The Hunt for Red October: This Weekend in Baseball

Detroit Tigers v New York Yankees - Game 5

Welcome back, everybody.

Having essentially taken a summer sabbatical from the Recorder (you know, the pop culture column I helped found over a year ago), I feel that it’s time to get back to work. It’s been a great summer, full of theatre, farm work, and…..okay, maybe it’s hard to stay connected to popular culture when you’re living in the boonies of southwest Ohio. Nigh impossible, I might say. It’s almost unbelievable how quickly I fell back into the media stream upon my return on August 26th. (Case in point: while hanging out with friends and colleagues of the Recorder, the first question I was asked relating to anything popular was “Did you hear what Miley Cyrus did at the VMA’s?” In Ohio, I would have heard about that slowly, over a cold glass of Bell’s Oberon, on a patio, most likely three or four days after the fact. As it was, I immediately watched a clip of her performance with Robin “I’ve Really Been Doing This for Twenty Years, What the Hell is Wrong with You People That You Love Blurred Lines?” Thicke. My reaction: meh.)

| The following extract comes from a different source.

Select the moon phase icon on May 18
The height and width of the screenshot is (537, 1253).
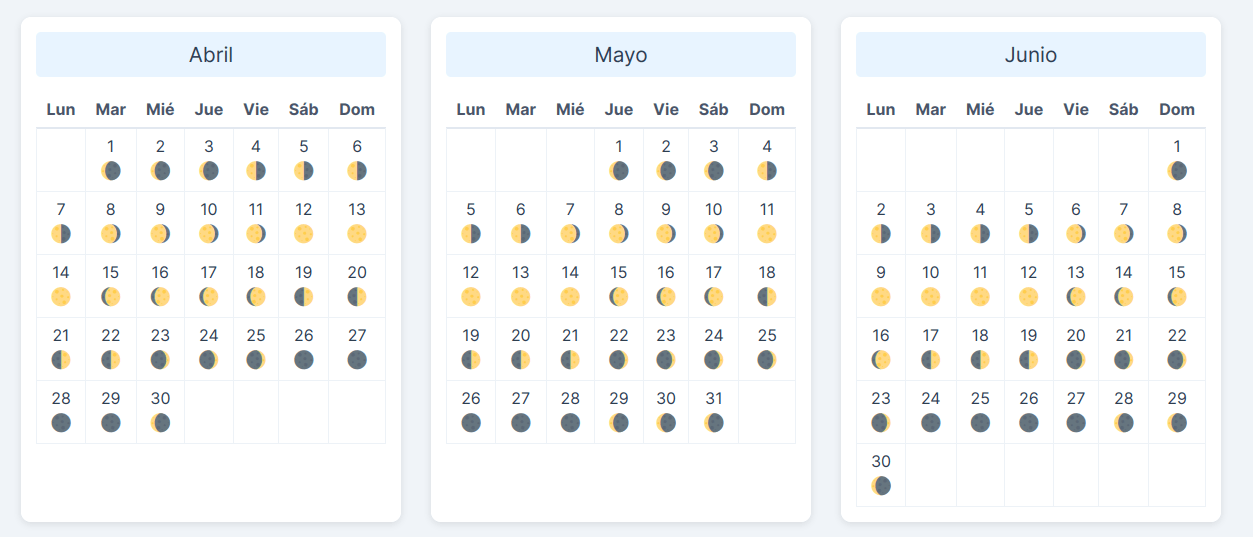pyautogui.click(x=767, y=297)
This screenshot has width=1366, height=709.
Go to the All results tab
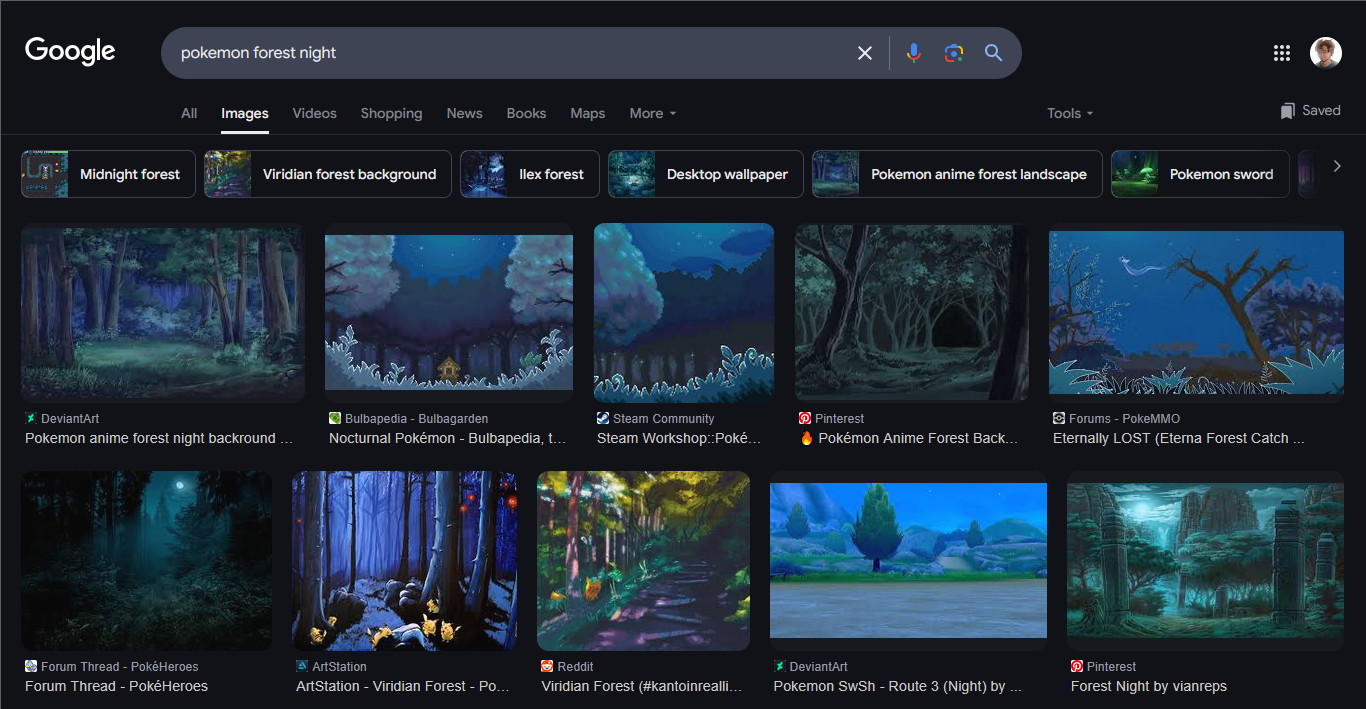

With that being said, it’s the best time of the year to be a sports fan. Professional football has returned, with both the NFL and the BCS (See what I did there?…It’s been a long summer, you must understand. My humor will need a little bit of time to come back. Apparently, just like the Longhorns’ run defense.) going strong, things happening in NASCAR, Floyd Mayweather fighting the Ginger Sensation (Real name: Canelo Alvarez, which is a convoluted anagram of Satan’s Spawn.), and above all, baseball.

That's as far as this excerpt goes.